金史卷七十九 列傳第十七 宇文虚中

誣告により処刑された才人

  • 蜀の人。宋の資政殿大学士から、天会四年、汴の攻防の交渉役として宗望軍に赴いた縁で後に金に留められ祈請使となったが、天会六年に完全に抑留された。金の礼制度の議論に才芸を評価され官爵を受け、韓昉らとともに詞命を掌り、宗翰の致仕辞令なども起草した。翰林学士知制誥・太常卿・河内郡開国公に至り太祖睿徳神功碑を撰した。皇統二年の和議で宋への送還対象者リストに家族が含まれ、子師瑗が北来した。
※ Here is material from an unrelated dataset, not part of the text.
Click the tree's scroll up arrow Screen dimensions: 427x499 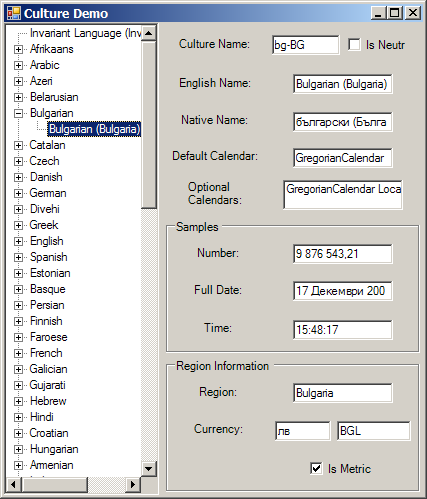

禮部尚書承旨に至ったが、才を恃んで軽率に女直人を「礦野」と評すなど権貴の怨みを買い、宮殿の扁額に嘉美な名を撰したものが後に謗訕と曲解され、皇統六年、家奴杜塔富拉の謀反誣告により鞫問された。証拠として家蔵の図書を反具とされたが、虚中は「南来の士大夫は誰でも家に図書を持つ、髙士談の方が私より多い、それも反というのか」と反論、しかし有司は容れず高士談ともども殺された。両人ともに文集が世に伝わる。